▸ **Given request**:
Start at the line containing "Click the cherries icon for All Games" and stop after the line containing "click(x=510, y=566)", copying these lines exactly and leaving out the pictures.

▸ **Data supplied**:
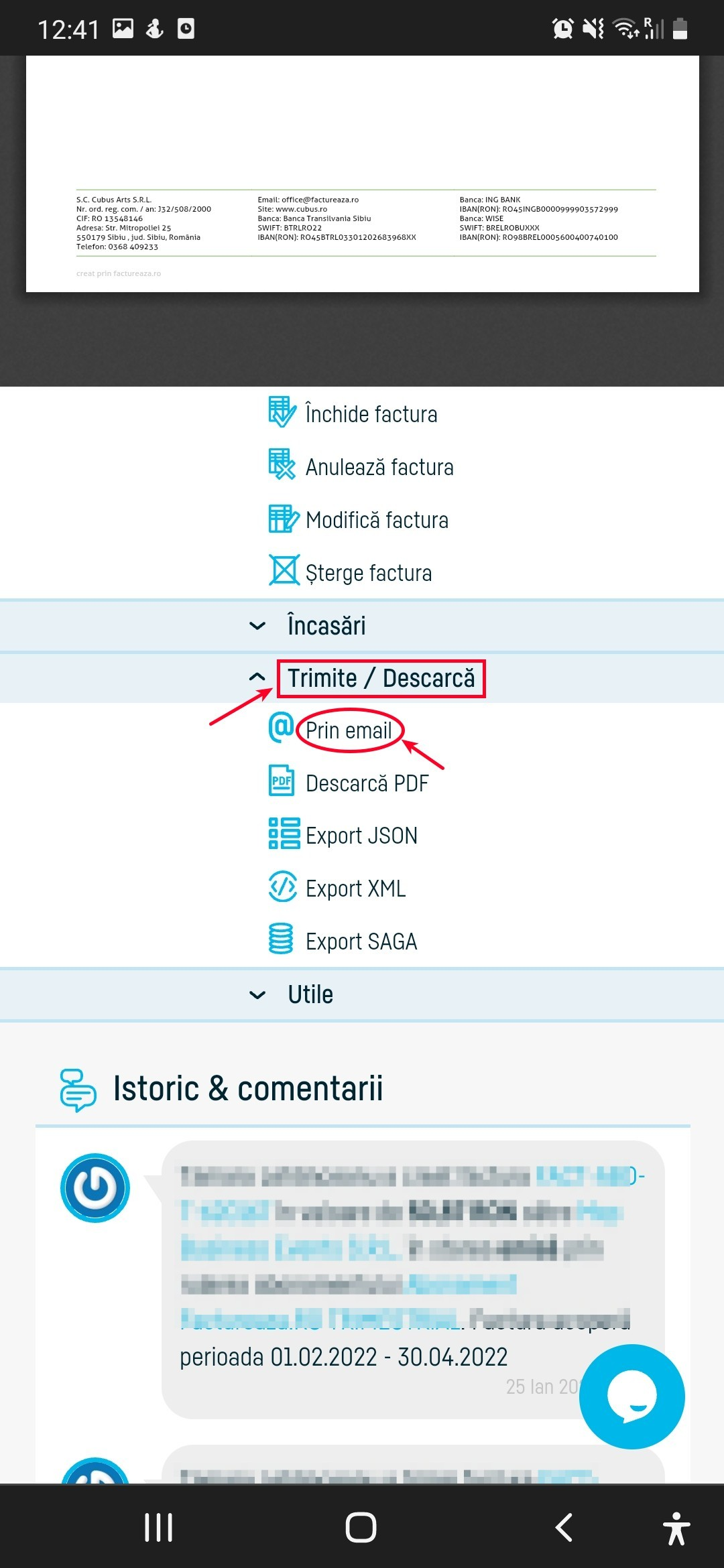Click the Modifică factura link
The image size is (724, 1568).
[x=377, y=520]
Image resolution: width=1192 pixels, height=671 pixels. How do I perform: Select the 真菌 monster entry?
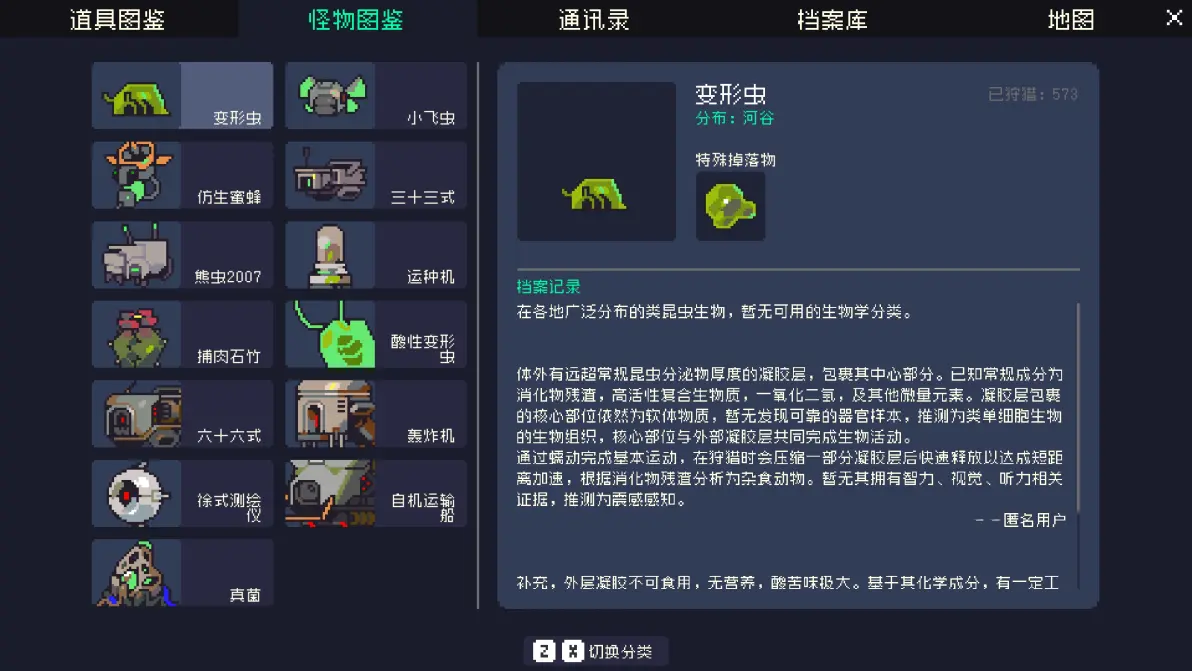tap(182, 573)
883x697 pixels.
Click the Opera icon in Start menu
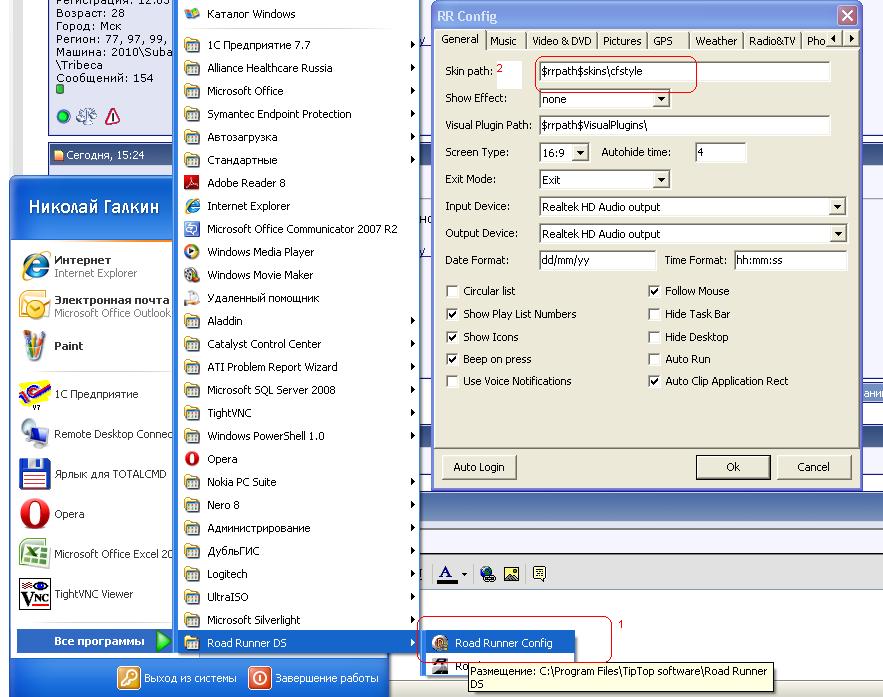[x=35, y=514]
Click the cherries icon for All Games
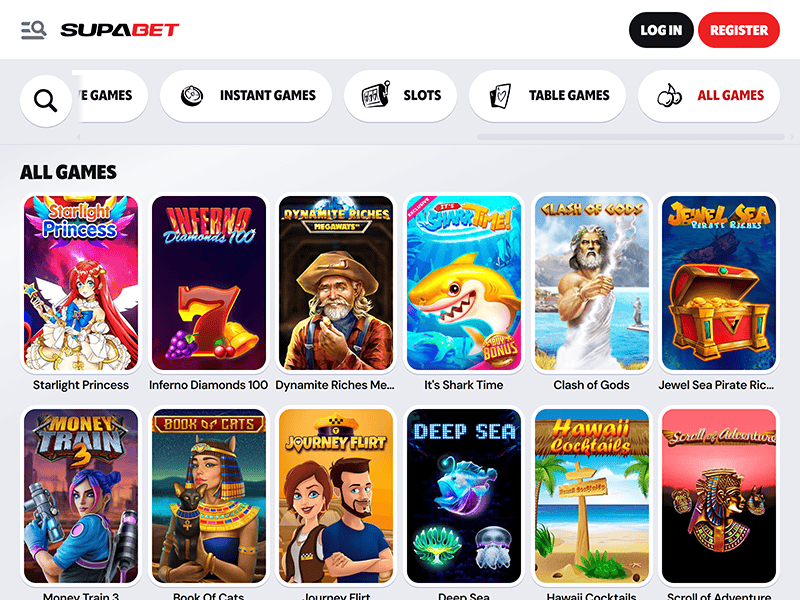 tap(669, 95)
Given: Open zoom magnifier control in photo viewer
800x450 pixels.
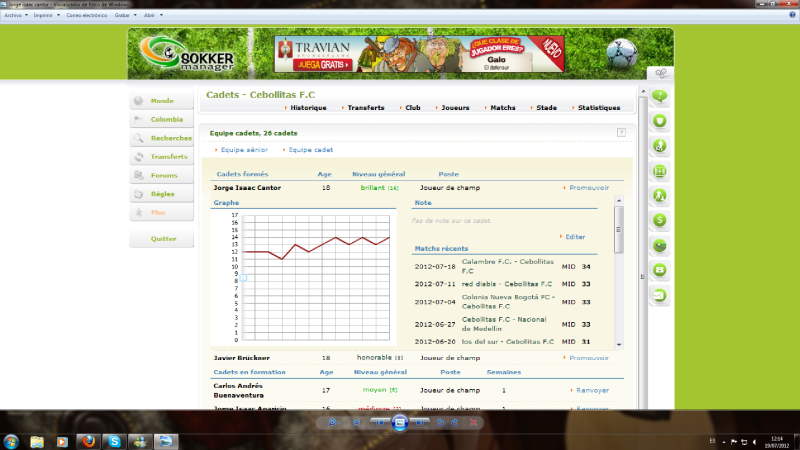Looking at the screenshot, I should tap(333, 423).
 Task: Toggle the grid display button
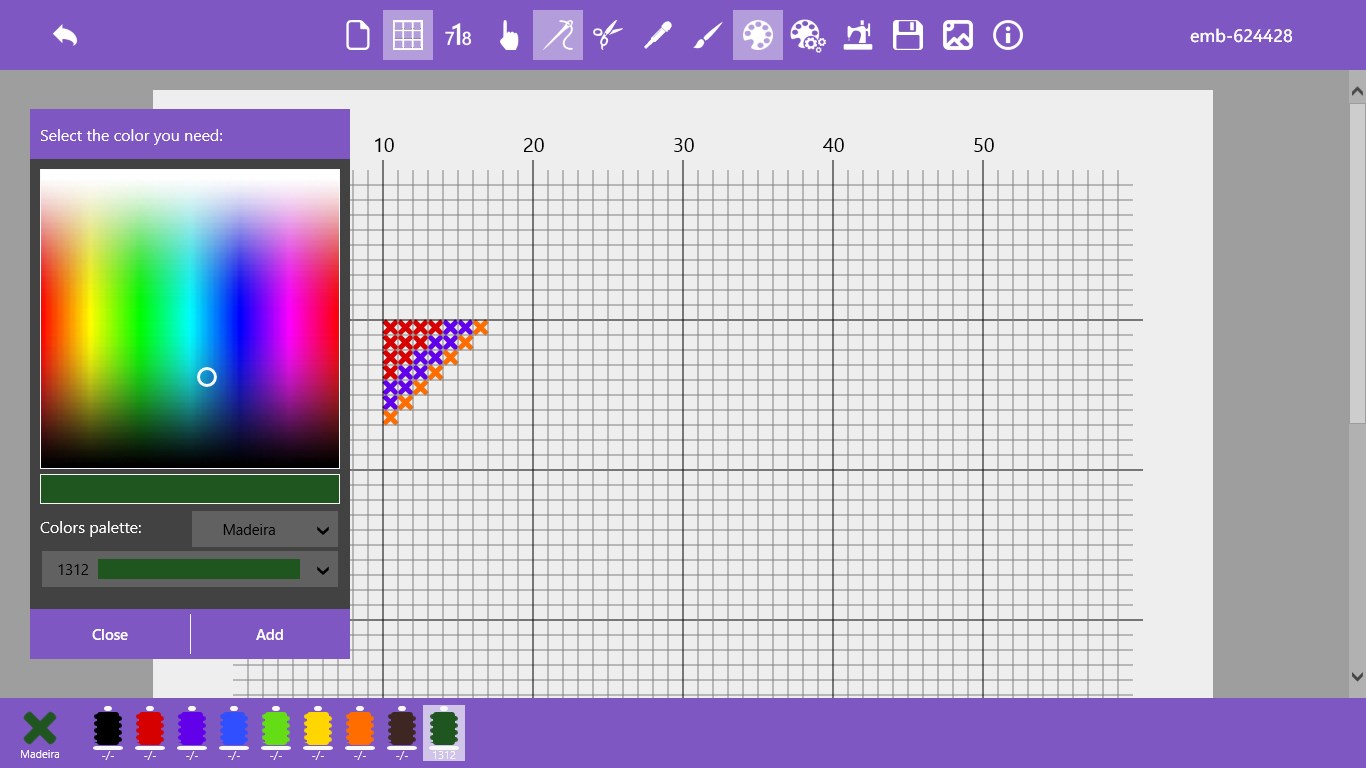408,36
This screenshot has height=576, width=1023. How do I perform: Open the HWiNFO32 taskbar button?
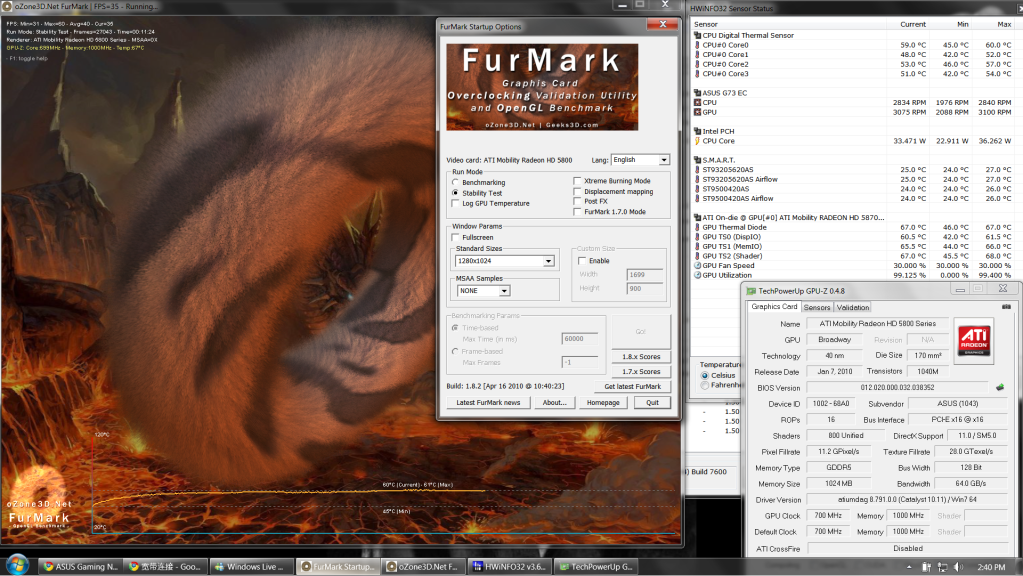click(x=510, y=566)
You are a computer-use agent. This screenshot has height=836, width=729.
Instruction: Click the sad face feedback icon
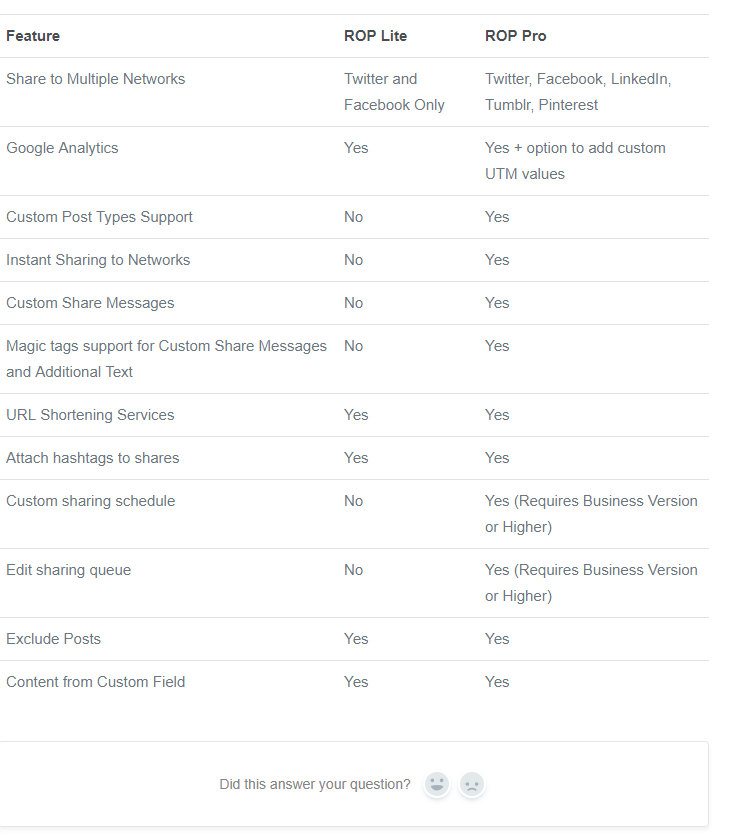tap(472, 784)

▸ **Correct answer**:
Click the cherries icon for All Games
 tap(669, 95)
Given: Open zoom magnifier control in photo viewer
800x450 pixels.
Looking at the screenshot, I should tap(333, 423).
 Task: Toggle the grid display button
408,36
This screenshot has height=576, width=1023. How do I perform: Open the HWiNFO32 taskbar button?
click(x=510, y=566)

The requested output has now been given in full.